Sin embargo, constato con tristeza que la mayoría de mis actuales alumnos no conocen a Monsieur Devallon. Me dicen que no les suena. Tal vez yo comienzo a ser demasiado viejo, ellos son todavía demasiado jóvenes, y además Eric nos dejó hace ya cuatro años. Su docencia se mantuvo hasta 2012 y, aunque su discografía junto a Diastema es profusa y extraordinaria, nunca grabó como solista, por lo que su figura individual en tanto intérprete languidece lenta y silenciosamente a medida que el tiempo pasa. Así es la vida. Vivimos, quizá más que nunca, sumergidos en la era de la inmediatez. En nuestro mundo digital –sin duda utilísimo, aunque a menudo brutal–, disperso y plagado de estímulos, nada perdura, todo perece, porque la continua sucesión de acontecimientos, más o menos banales, más o menos importantes, es frenética y, sobre todo, efímera. 

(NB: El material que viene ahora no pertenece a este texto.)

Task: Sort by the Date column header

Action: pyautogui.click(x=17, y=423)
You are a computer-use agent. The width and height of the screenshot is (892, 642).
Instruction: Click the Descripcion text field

Pienso, con tristeza, que tal vez Van de Velde lleve razón. Somos recordados fundamentalmente por aquellos que vibraron junto a nuestras pequeñas hazañas y que disfrutaron de nuestra genuina amistad y compañía. A medida que la brecha de la realidad cotidiana se hace más profunda y el presente nos absorbe, somos olvidados por aquellos que nunca nos conocieron, que no nos disfrutaron, o que incluso quisieron olvidarnos. 

Pero, por supuesto, nada está perdido. En realidad, y en mi opinión, todo es ganancia.

Los que conocimos bien a Eric, y pudimos disfrutar durante muchos años de su sincera amistad, jamás olvidaremos al gran ser humano, al gran profesor, al fenomenal músico. Jamás olvidaremos su vitalidad y alegría, su gran personalidad, su ayuda, su bondad, y todo lo que, siempre a través del ejemplo personal, nos enseñó y formará parte para siempre de lo más profundo de nosotros. 

Una parte que, de forma natural, será compartida con los que ahora comienzan a hacer y que, sin siquiera saberlo, también formarán parte de esa herencia musical y personal que nuestro gran amigo nos regaló.